- The records:
***
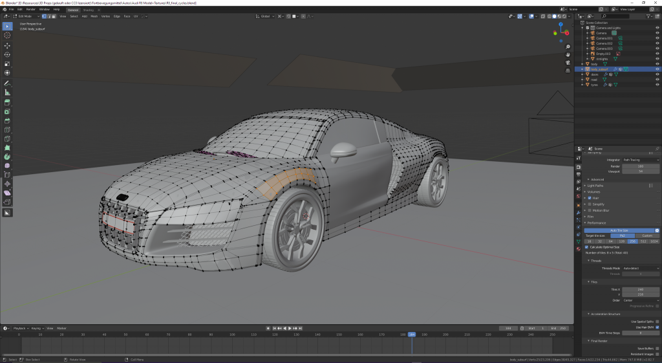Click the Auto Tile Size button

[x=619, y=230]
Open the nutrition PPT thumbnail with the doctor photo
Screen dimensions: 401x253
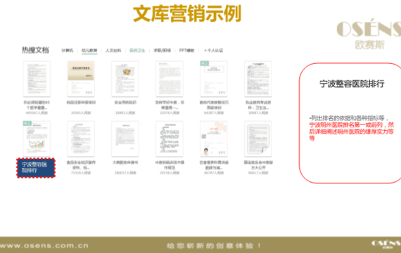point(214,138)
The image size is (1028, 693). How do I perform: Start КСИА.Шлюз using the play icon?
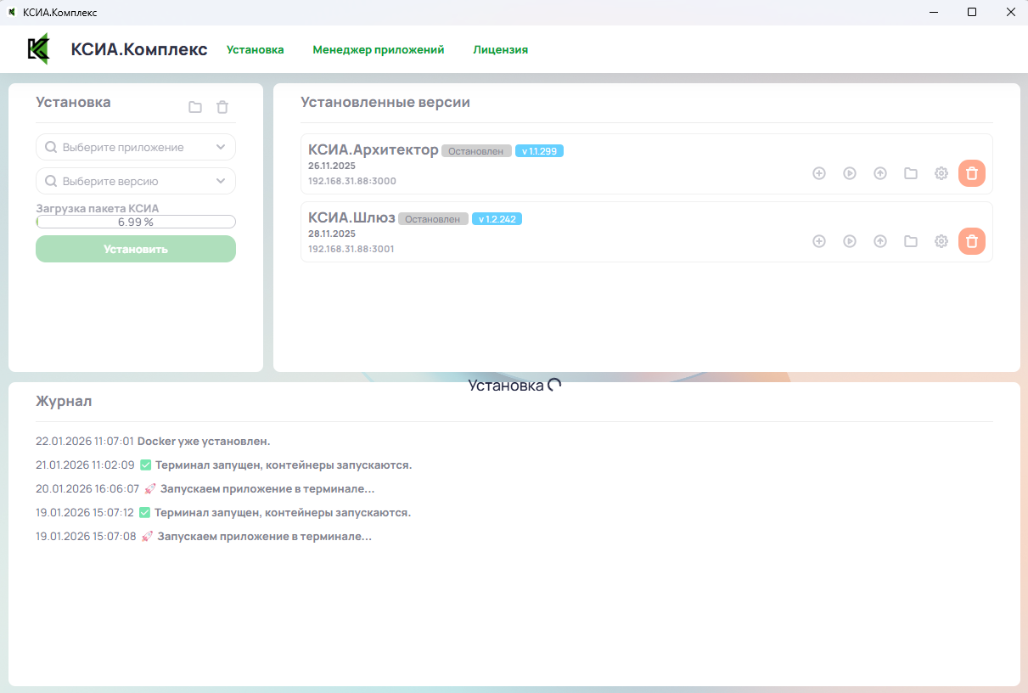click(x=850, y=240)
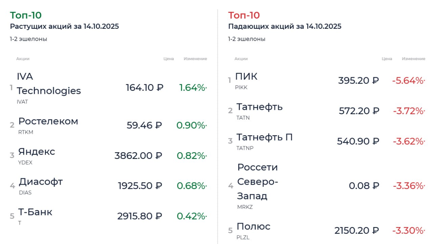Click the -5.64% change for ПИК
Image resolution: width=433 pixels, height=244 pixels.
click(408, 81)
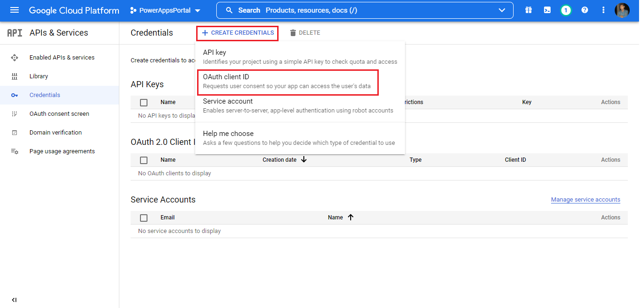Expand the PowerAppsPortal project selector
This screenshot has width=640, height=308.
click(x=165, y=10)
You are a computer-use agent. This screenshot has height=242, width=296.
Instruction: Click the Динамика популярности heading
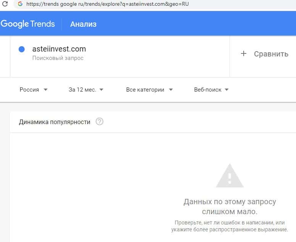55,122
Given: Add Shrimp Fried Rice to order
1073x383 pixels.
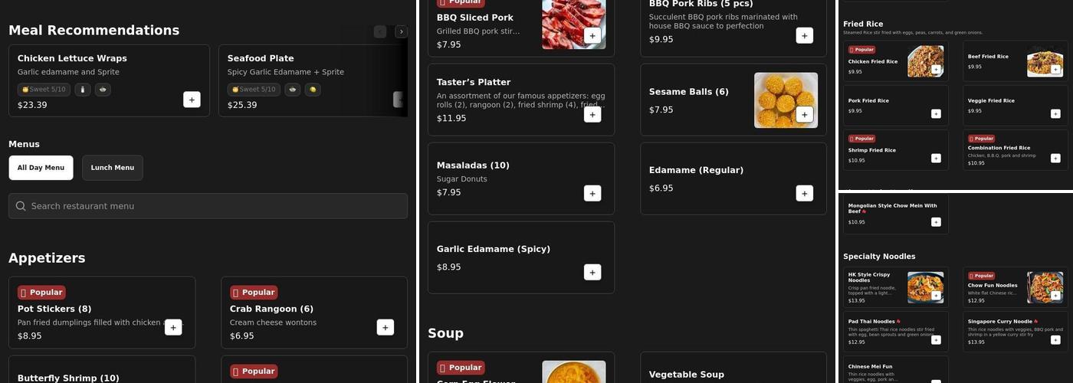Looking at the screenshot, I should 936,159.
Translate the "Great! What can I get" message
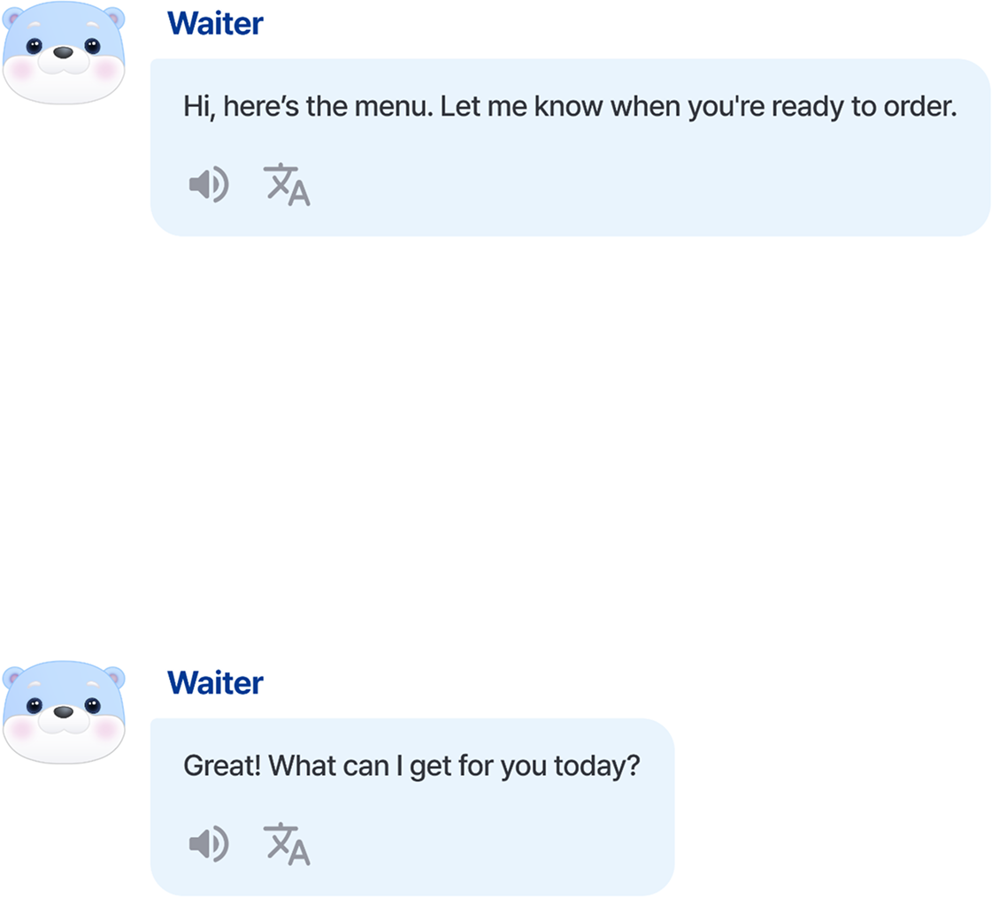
***
- What needs to be done: The required output is every line from the one containing "Instruction: Click the" through the last line of the data above, restated exactly and without pictures.

- Answer:
Instruction: Click the Динамика популярности heading
55,122
Given: Add Shrimp Fried Rice to order
1073x383 pixels.
Looking at the screenshot, I should 936,159.
Translate the "Great! What can I get" message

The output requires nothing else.